Choosing insurance benefits, after all, is apparently the second-most difficult major life decision that Americans make. That’s given rise to companies like Bloom Health, which helps employers and employees find the plans and benefits that meet their needs, and Change Healthcare, whose Transparency Messenger platform educates health plans and employers on healthcare price variation.
Going into a near-dead-heat election, if there’s anything we know it’s that more change is coming for the healthcare industry.
NPR points out in a piece this morning that a Romney/Ryan victory would result in initial uncertainty among payers as the administration figured out how to make good on Romney’s promise to repeal Obamacare.
But several years down the road, under Romney’s proposed Medicare “voucher” plan, the commercial health insurance industry would expand rapidly and create enormous business opportunities for certain startups working in benefit design, care management, data mining and other areas that help insurance companies, said J.D. Kleinke, a resident fellow at the right-wing think tank American Enterprise Institute.
“For most people with commercial insurance, those plans are trying to find better ways to get us to a good doctor, to help us figure out when we should be taking drugs and which one is the right one to take,” he said.

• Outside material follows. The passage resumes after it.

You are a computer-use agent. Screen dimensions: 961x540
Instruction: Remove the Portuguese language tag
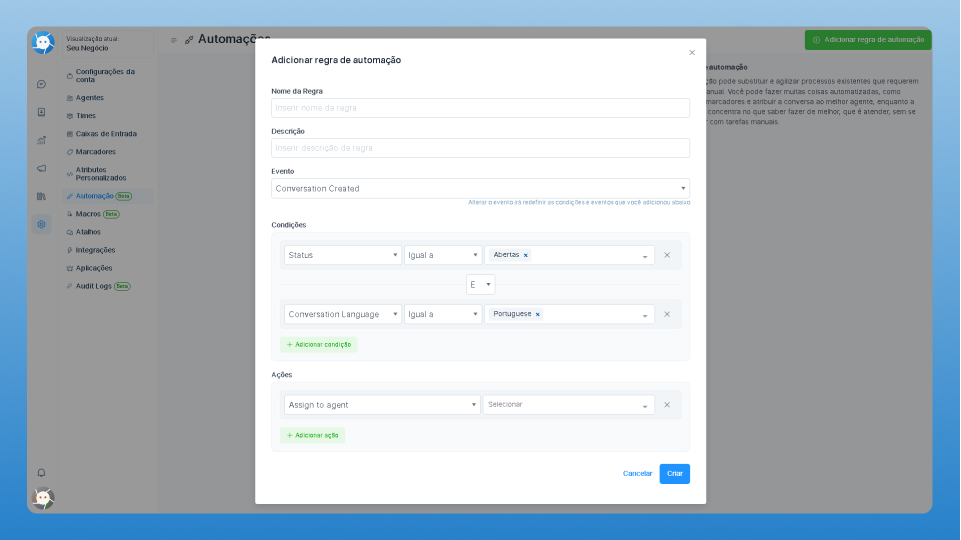537,314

Even without the Romney Medicare plan, enrollment in Medicare Advantage, a program under which private companies contract with Medicare to provide health plans to seniors, is still expected to grow more than 10 percent next year.
With all of these factors in play, we can expect to see more strategic partnerships like UnitedHealth Group’s with mobile technology companies CareSpeak Communications, Lose It! and Fitbit, and more interest from insurers in working with startups focused on adherence, communication and wellness.